- Genre: Soap opera
- Written by: Kamal Pandey Yogesh Vikrant
- Directed by: Dinesh Mahadev
- Creative director: Niraj Kumar Mishra
- Starring: See Below
- Opening theme: 'Sahaas Se Bada Koi Naa Hathiyaar'
- Country of origin: India
- No. of seasons: 1
- No. of episodes: 69

Production
- Producers: Shyamshish Bhattacharya Nileema Bajpayee
- Cinematography: Rishi Sharma
- Editor: Afzal Sheikh
- Running time: 21 minutes
- Production company: Shakuntalam Telefilms

Original release
- Network: StarPlus
- Release: 3 December 2012 – 8 March 2013

= Kaali – Ek Punar Avatar =

Indian soap opera

Kaali – Ek Punar Avatar is an Indian soap opera which aired on StarPlus from 3 December 2012 to 8 March 2013. The story was based on the famous Nitish Katara murder case where a mother fights and gets justice for her son.

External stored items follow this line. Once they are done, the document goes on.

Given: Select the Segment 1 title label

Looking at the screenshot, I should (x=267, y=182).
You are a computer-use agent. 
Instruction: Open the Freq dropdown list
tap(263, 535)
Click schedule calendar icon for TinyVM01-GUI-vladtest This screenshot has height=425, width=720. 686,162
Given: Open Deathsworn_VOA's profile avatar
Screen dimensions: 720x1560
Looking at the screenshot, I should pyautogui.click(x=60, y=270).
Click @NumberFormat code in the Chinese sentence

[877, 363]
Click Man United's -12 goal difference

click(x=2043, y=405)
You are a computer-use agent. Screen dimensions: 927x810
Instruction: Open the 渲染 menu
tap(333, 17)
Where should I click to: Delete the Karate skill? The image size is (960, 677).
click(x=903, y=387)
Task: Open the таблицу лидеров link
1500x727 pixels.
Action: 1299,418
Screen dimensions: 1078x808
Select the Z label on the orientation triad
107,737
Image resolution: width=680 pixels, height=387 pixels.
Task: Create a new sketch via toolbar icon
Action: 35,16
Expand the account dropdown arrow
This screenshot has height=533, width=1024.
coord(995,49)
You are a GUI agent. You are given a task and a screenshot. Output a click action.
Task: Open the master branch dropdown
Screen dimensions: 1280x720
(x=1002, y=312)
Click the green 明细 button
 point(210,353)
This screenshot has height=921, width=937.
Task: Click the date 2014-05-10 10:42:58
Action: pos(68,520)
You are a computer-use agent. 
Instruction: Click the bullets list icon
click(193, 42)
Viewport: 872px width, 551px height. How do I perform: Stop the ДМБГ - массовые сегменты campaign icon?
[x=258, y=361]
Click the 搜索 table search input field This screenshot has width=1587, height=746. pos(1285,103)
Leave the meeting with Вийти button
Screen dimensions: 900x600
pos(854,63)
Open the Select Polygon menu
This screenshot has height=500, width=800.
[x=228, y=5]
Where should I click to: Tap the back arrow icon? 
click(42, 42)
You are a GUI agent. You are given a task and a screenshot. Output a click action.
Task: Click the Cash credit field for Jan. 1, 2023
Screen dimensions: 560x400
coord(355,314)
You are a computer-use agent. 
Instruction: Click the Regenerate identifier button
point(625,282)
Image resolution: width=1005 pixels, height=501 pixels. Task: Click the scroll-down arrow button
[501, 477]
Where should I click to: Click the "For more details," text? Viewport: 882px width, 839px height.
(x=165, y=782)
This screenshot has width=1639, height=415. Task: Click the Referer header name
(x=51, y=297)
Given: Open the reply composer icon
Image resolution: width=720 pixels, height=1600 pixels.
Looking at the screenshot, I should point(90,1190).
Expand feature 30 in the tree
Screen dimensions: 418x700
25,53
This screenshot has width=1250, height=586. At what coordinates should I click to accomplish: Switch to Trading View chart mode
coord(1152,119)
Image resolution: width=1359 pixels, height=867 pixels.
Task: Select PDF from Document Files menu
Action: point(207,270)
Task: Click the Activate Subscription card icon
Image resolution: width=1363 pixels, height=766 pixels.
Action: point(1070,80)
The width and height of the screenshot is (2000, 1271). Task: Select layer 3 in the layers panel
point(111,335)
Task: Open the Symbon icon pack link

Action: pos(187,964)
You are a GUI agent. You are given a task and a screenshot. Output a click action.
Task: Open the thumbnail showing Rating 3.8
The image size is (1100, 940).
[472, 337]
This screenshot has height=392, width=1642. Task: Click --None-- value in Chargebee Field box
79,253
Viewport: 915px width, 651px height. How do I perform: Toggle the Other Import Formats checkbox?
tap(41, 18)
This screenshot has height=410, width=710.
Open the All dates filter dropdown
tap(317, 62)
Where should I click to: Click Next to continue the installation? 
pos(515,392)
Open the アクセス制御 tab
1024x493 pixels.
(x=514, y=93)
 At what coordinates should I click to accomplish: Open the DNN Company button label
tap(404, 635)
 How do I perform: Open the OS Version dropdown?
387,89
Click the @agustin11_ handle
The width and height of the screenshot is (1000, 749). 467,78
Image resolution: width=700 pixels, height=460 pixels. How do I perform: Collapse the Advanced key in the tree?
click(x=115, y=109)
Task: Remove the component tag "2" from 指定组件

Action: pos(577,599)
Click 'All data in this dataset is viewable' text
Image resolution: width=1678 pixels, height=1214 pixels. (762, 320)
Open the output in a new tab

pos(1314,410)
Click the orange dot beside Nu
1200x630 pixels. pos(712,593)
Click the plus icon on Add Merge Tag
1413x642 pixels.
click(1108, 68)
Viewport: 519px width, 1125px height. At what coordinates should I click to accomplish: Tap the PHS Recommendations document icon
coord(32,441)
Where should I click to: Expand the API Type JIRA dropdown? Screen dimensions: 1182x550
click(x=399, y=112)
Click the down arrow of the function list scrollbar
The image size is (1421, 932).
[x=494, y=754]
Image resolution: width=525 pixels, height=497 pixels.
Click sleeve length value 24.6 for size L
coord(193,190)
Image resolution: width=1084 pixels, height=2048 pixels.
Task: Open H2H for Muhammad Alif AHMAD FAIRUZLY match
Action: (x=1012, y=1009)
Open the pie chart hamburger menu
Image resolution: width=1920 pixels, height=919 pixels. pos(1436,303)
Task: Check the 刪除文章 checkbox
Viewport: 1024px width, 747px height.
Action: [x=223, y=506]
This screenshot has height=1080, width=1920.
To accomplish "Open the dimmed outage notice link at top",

Before premiere, while under production, it was initially titled as Nyaay but was later renamed Kaali - Ek Punar Avatar.

==Overview==
Sayali Tyagi falls in love with Nimai Bakshi, a middle-class man. But he gets killed by Sayali's father Rajan and brother Samar, as they don't want this alliance and fake his death as suicide. But Nimai's mother Vaani finds out the truth and seeks justice. She hires Inspector Devendra "Dev" Sandhu to protect her family. Sayali runs away. Lawyer Rajneesh Patak finds and takes her home. As Rajan finds out, he asks Rajneesh to fight his case but Dev finally with evidence arrests Rajan and Samar. Sayali and Rajneesh get married. Dev falls in love and starts a new life with Nimai's sister Paakhi.

==Cast==
- Mangal Kenkre as Vaani: Nimai and Paakhi's mother
- Aneri Vajani as Paakhi: Nimai's sister, Dev's love interest
- Sonali Nikam as Sayali Tyagi/Sayali Patak: Rajan's daughter, Rajneesh's wife
- Arjun Bijlani as Dev: Paakhi's love interest
- Yashwant as Advocate Rajneesh Patak: Rajan's lawyer, Sayali's husband
- Anshul Trivedi as Nimai: Sayali's ex-lover (dead)
- Deepak Wadhwa as Samar Tyagi: Sayali's brother, Rajan's son, Nimai's murderer
- Sudhir Nimai as Rajan Tyagi: Sayali and Samar's father
- Ashutosh Tiwari

==Reception==
The Indian Express stated, "The performances are decent with Sudhir Nimai's Tyagi leading the pack. He's certainly one of the most watchable villains television has produced so far, Mangal Kenkre makes Vaani Rajhans her own as she lends the role with the right amount of tenderness and toughness, and Anshul Trivedi as good boy Nimai is endearing. All we wish is that the story be tighter and the pace quickened."